Олег Басилашвили: «Если зритель вялый, спектакль не получается» | Театр | Time Out

Олег Басилашвили: «Если зритель вялый, спектакль не получается»

Светлана Полякова   17 сентября 2009
3 мин
Олег Басилашвили: «Если зритель вялый, спектакль не получается»
Великий актер на гастролях БДТ им. Г.А.Товстоногова сыграет три очень разные роли.

Чем интересны спектакли, в которых заняты вы? «Квартет» москвичи имеют возможность видеть довольно часто, а вот «Дядюшкин сон» и «Копенгаген» на московской сцене — почти премьеры…


Объединяет эти столь разные спектакли одно — поиск в сердцах зрителей и актеров той частицы человечности, которой нам не хватает. Мы подчас забываем то, ради чего мы живем, ради чего родились на этот свет. И прозрение бывает трагическим. Достоевский написал «Дядюшкин сон» с позиции эдакого человека из подполья. Который смотрит на все иронично. Но скрывает за этим ироничным взглядом большую боль. И вот эту боль, на мой взгляд, удалось разглядеть Чхеидзе.



«Дядюшкин сон» рассчитан на эмоцию, тогда как «Копенгаген» взывает к рассудку…



Копенгаген будит, несомненно, мысль. Помните, Бертольд Брехт говорил, что «самый краткий путь к фашизму — это путь через сердце»: сначала надо подумать, а потом предаваться эмоциям. «Копенгаген» мы играем втроем — Мария Лаврова, Валерий Дегтярь и я. Действие происходит как бы на том свете. Я играю Нильса Бора — гениального физика. Всю жизнь Бор и его любимый ученик Гейзенберг работали вместе. В частности, над созданием атомной бомбы. И однажды случилось так, что они расстались навсегда. Что произошло и кто был прав? Мы приглашаем зрителя разобраться, кто поступил нравственно, а кто — безнравственно. И возможно ли физическими формулами и понятиями решать этические вопросы. Недаром спектакль заканчивается фразой Гейзенберга: «Для того чтобы судить человека с точки зрения наблюдаемых величин, необходимо придумать новую квантовую этику». А ее у нас нет. Мне и, надеюсь, моим товарищам по сцене доставляет громадное удовольствие играть этот тяжелейший спектакль, в котором нет ни музыки, ни смеха, ни танцев, ни прыжков, никто не выходит голым, унитаз не стоит посреди сцены. Пустая сцена и пять венских стульев.



Часто актеры говорят, что сцена лечит. Даже на таком тяжелейшем, почти сольном спектакле, как «Копенгаген»?
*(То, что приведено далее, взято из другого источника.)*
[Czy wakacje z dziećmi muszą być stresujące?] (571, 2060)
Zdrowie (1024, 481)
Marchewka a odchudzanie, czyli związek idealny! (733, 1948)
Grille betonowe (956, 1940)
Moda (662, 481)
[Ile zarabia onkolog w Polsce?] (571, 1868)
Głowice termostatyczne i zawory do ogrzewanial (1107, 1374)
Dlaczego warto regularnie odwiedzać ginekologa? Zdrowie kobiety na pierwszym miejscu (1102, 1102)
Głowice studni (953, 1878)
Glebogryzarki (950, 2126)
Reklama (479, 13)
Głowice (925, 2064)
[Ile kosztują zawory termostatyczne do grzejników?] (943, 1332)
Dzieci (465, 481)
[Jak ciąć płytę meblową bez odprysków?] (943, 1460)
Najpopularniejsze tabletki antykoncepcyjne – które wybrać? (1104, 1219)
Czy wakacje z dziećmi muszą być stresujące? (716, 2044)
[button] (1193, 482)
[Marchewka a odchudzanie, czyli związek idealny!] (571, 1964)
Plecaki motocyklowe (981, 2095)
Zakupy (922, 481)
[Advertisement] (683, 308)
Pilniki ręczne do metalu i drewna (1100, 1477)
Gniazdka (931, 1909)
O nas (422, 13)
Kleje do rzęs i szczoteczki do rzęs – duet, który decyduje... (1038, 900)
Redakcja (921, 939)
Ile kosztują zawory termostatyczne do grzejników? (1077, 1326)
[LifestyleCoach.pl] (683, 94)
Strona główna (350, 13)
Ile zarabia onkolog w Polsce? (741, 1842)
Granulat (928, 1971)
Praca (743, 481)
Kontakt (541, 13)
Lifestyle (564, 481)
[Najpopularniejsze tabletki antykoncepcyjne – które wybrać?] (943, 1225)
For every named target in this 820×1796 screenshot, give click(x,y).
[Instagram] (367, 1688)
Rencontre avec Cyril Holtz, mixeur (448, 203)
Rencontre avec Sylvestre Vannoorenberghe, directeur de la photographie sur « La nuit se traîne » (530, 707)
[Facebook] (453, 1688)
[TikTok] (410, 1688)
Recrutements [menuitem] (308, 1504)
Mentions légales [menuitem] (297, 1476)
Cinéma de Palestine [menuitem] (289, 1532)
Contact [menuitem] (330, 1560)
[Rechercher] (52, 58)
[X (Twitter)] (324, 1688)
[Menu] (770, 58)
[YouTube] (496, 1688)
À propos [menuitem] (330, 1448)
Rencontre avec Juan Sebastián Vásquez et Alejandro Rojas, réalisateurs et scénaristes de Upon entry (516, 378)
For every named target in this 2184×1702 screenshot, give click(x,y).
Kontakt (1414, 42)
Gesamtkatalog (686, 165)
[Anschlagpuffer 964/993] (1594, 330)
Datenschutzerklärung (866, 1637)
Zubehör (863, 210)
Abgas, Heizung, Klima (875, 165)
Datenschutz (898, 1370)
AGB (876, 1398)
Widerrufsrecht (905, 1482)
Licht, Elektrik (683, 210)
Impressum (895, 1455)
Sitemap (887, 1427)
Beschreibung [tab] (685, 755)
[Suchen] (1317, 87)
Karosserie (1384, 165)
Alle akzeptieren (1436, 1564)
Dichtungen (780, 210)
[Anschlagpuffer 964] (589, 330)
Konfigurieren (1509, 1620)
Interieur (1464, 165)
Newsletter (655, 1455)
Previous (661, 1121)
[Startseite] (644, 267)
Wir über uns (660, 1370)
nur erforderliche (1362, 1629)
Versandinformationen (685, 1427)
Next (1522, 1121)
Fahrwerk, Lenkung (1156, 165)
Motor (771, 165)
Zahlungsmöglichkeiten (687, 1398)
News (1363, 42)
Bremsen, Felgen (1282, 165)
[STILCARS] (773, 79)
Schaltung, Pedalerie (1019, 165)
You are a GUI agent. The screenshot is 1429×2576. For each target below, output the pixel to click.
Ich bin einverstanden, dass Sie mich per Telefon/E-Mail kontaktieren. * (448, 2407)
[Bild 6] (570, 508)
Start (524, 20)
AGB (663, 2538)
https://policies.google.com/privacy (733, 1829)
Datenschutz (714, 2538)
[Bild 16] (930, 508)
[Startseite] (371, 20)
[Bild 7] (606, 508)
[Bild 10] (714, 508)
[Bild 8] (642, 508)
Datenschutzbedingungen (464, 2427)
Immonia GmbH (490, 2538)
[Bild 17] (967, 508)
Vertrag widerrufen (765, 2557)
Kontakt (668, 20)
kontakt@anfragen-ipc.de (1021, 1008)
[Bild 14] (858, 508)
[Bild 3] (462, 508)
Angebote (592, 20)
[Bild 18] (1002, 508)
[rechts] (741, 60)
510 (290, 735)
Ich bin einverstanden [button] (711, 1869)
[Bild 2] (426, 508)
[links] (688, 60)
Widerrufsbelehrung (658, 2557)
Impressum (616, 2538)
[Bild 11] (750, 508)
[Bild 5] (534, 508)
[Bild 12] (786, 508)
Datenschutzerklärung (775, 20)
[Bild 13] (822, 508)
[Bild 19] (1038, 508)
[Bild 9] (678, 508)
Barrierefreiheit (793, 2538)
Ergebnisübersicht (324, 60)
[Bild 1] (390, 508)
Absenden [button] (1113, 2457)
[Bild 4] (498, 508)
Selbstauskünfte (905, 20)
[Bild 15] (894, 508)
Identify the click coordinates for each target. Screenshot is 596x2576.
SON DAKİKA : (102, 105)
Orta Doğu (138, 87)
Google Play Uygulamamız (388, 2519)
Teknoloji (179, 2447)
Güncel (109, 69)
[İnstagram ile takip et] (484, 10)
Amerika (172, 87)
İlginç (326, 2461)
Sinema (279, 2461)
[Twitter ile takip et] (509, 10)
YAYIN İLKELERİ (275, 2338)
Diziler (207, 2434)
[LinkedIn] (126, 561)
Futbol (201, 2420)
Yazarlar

Если это хороший спектакль, то это всегда легко. В конце концов, есть же два способа существования на сцене — мочаловский (когда сердце отдаешь) и коротыгинский (когда достигаешь технических совершенств). Или Дидро в «Парадоксе об актере» пишет о том, что актер, например, рыдая в роли Гамлета, испытывает счастье от того, как хорошо он рыдает. Конечно, усталость накапливается за время спектакля, но в то же время дает крылья — если актер правильно существует. А бывает так, что и неправильно. И на хорошем спектакле ничего не получается.


У вас часто не получается?


99 процентов ролей не получаются. Возьмите любого состоявшегося актера и задайте ему вопрос: «Сколько хороших ролей ты сыграл за свою жизнь? За что вам не стыдно?» Если он будет говорить искренне, то ответит: «Раз… два… три…» Вот и все. А сыграл он более ста.


У публики по этому поводу может быть свое мнение…


Публика очень изменилась с наступлением новых времен. Те зрители, которые ломились на спектакли, которые ночами стояли у «Современника», у БДТ, на Таганке. ТЕ зрители были начитанными, подготовленными, они понимали, что театральное зрелище — не только зрелище, но и обоюдный процесс творчества — актера на сцене и творчества зрителя в зрительном зале. Если зритель сидит неподготовленный и вялый и ждет чего-то, не употребляя всего своего жизненного багажа для того, чтобы жить вместе с актерами, спектакль не получается. Сейчас ТЕХ зрителей мало — и в Питере, и в Москве.